Salipyrin was immediately followed by migrainin, salophen, and other compositions with similar recommendations as specifics. [Many eminent physicians obtained excellent results by the administration of quinin, and several consider it to be preferable to any other drug.-Ed.]
As regards the treatment of the severe neuralgias, especially of the headache and the nervous jactitations at the height of the attack, we have often seen, as already mentioned, useful results from the careful administration of the above named sedatives (antipyrin, phenacetin, salicylic acid, and salipyrin). In the stubborn neuralgias during the period of convalescence the use of quinin must also be considered; we agree entirely with the experiences of Curschmann and Baumler that "the tried drug quinin is in many cases of subsequent neuralgia more effective than its modern competitors, and is frequently useful when they have failed."
The inflammatory pains of pleurisy, the spasmodic attacks of cough, the dyspnea and distress of the patient occasionally reach a degree in which the previously mentioned sedatives are useless, and opium or morphin must be resorted to. The fear of its "paralyzing action upon the heart" of the latter, the anxiety that the first injection of morphin is at the same time the first step to morphinism, is very wide spread but without foundation. We have repeatedly seen, after a sufficient injection of morphin, the severe attacks of cough and the pleuritic pains become much milder, the excited respiration become quieter and deeper, and, as a result of this, the circulation improve and the pulse become stronger. I might relate here the clinical history of a physician who suffered from a severe attack of cardiac influenza, in whom anginal attacks were severe and of long duration, which nothing relieved so much as injections of morphin. It was with hesitation at first that we gave them, but after each injection the respiration became quieter and the pulse, which had become imperceptible, returned.

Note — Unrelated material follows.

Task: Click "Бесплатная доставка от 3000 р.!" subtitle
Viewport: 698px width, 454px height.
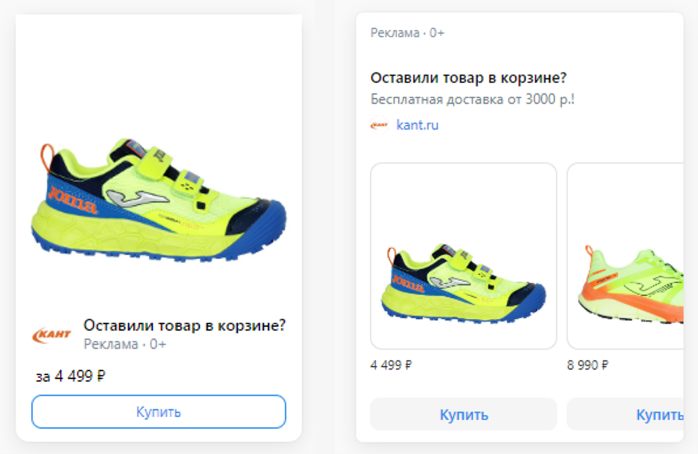Action: tap(473, 100)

The good results obtainable from the moderate administration of opium were observed even in the earlier epidemics by Nelson and Pearson (1803), and in the most recent pandemic by Brown and Noe. But it should not be given as a matter of routine.

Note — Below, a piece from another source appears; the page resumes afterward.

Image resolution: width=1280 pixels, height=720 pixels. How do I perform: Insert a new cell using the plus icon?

The use of morphin, sulphonal, and trional should generally be withheld in the insomnia of influenza, since the disease lasts only a few days. In cases of severe agrypnia following influenza it is often impossible to do without these drugs.
Only in rare cases does the pyrexia itself require interference; generally in those where the temperature remains on a high level and the patient is suffering visibly thereby. Antipyretics, by decreasing the temperature, often improve the general condition of the patient as well as the condition of the pulse and the elimination of urine. In seeking this antipyretic result the chief rule to be observed is to give the smallest dose of the drug that is necessary to produce its antipyretic effect and keep the temperature on a lower level.
The routine administration of antipyrin every two hours in doses of 2 + 2 + 1 gm. is, curiously enough, taught even to the present day by some medical authorities. It is only this totally misguided application of the remedy that has discredited modern antipyretics. Many cases with high fever can have their temperature reduced to the desired level by 0.3-0.5 gm. of phenacetin or lactophenin, or by 0.3-1.0 gm. of antipyrin. Consequently the variations in temperature must be studied in each case during the administration of antipyretics.
During the administration of antipyretics the temperature should be regularly taken, at least every two hours, so that the administration may not be unnecessarily continued. Febrile temperatures which remain refractory against 0.5 gm. phenacetin, 1.0 gm. of antipyrin, or 2.0 gm. of quinin, as notably in some hyperpyrexial cases, cannot be suitably treated by antipyretic drugs.
Acting according to these principles, we have for some time found the previously mentioned antipyretics extremely efficacious and quite harmless. We cannot, however, as the result of daily experiences at the bedside, agree with the modern conception of the favorable influence of high body temperature upon the course of the disease. On the other hand, we are just as opposed to the maxim, " Febris est delenda."
Alcohol in most cases of influenza increases the headache. Those patients who ask for and feel themselves strengthened by alcohol should not be refused wine and brandy. In the treatment of the cardiac weakness the alcoholic stimulants are of great use. At the beginning of the last pandemic it was stated, especially by French physicians, that alcohol, particularly in the shape of hot drinks, would produce protection against influenza-a view quite devoid of foundation.
The advice to be particularly careful during convalescence, not to get up too early nor to leave the room, to guard against catching cold in order to escape relapses or complications with pneumonia and pleurisy, should be strictly followed.
We cannot here further consider the symptomatic treatment of influenza, particularly the innumerable manifestations of the disease referable to the nervous, respiratory, and circulatory apparatus; still less the large number of complications and sequelae. We must refer our readers to the respective sections in this work.